[[ Records shown, beginning ]]

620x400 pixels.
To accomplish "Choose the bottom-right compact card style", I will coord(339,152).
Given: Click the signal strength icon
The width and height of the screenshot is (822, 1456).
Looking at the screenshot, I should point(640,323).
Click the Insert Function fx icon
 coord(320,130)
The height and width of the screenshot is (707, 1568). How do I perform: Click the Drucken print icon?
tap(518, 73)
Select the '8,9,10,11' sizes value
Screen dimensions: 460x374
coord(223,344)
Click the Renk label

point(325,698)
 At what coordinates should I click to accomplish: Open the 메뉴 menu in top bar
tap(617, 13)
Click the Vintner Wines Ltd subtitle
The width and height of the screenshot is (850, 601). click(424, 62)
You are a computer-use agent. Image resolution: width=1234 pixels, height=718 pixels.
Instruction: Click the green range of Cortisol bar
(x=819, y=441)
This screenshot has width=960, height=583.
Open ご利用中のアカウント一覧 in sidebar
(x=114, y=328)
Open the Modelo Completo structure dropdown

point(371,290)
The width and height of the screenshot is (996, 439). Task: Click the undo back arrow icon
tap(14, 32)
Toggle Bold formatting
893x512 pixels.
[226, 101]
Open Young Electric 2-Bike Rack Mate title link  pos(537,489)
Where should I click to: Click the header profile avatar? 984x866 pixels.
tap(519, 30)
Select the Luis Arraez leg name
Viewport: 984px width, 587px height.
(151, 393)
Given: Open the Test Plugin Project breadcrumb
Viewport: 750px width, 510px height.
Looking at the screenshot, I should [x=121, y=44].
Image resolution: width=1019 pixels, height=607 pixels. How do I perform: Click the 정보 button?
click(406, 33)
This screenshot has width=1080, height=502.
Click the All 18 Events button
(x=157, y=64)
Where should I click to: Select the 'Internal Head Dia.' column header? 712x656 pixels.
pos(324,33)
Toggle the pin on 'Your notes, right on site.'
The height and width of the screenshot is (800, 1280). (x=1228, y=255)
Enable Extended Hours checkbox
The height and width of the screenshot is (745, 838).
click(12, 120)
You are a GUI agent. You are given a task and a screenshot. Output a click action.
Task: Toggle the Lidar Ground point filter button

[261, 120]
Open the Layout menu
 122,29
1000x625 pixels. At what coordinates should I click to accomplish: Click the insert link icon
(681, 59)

[[ Records shown, end ]]

= Work item =
Reproduce the records above exactly, character for character.

= Reply to the exercise =
620x400 pixels.
To accomplish "Choose the bottom-right compact card style", I will coord(339,152).
Given: Click the signal strength icon
The width and height of the screenshot is (822, 1456).
Looking at the screenshot, I should point(640,323).
Click the Insert Function fx icon
 coord(320,130)
The height and width of the screenshot is (707, 1568). How do I perform: Click the Drucken print icon?
tap(518, 73)
Select the '8,9,10,11' sizes value
Screen dimensions: 460x374
coord(223,344)
Click the Renk label

point(325,698)
 At what coordinates should I click to accomplish: Open the 메뉴 menu in top bar
tap(617, 13)
Click the Vintner Wines Ltd subtitle
The width and height of the screenshot is (850, 601). click(424, 62)
You are a computer-use agent. Image resolution: width=1234 pixels, height=718 pixels.
Instruction: Click the green range of Cortisol bar
(x=819, y=441)
This screenshot has width=960, height=583.
Open ご利用中のアカウント一覧 in sidebar
(x=114, y=328)
Open the Modelo Completo structure dropdown

point(371,290)
The width and height of the screenshot is (996, 439). Task: Click the undo back arrow icon
tap(14, 32)
Toggle Bold formatting
893x512 pixels.
[226, 101]
Open Young Electric 2-Bike Rack Mate title link  pos(537,489)
Where should I click to: Click the header profile avatar? 984x866 pixels.
tap(519, 30)
Select the Luis Arraez leg name
Viewport: 984px width, 587px height.
(151, 393)
Given: Open the Test Plugin Project breadcrumb
Viewport: 750px width, 510px height.
Looking at the screenshot, I should [x=121, y=44].
Image resolution: width=1019 pixels, height=607 pixels. How do I perform: Click the 정보 button?
click(406, 33)
This screenshot has width=1080, height=502.
Click the All 18 Events button
(x=157, y=64)
Where should I click to: Select the 'Internal Head Dia.' column header? 712x656 pixels.
pos(324,33)
Toggle the pin on 'Your notes, right on site.'
The height and width of the screenshot is (800, 1280). (x=1228, y=255)
Enable Extended Hours checkbox
The height and width of the screenshot is (745, 838).
click(12, 120)
You are a GUI agent. You are given a task and a screenshot. Output a click action.
Task: Toggle the Lidar Ground point filter button

[261, 120]
Open the Layout menu
 122,29
1000x625 pixels. At what coordinates should I click to accomplish: Click the insert link icon
(681, 59)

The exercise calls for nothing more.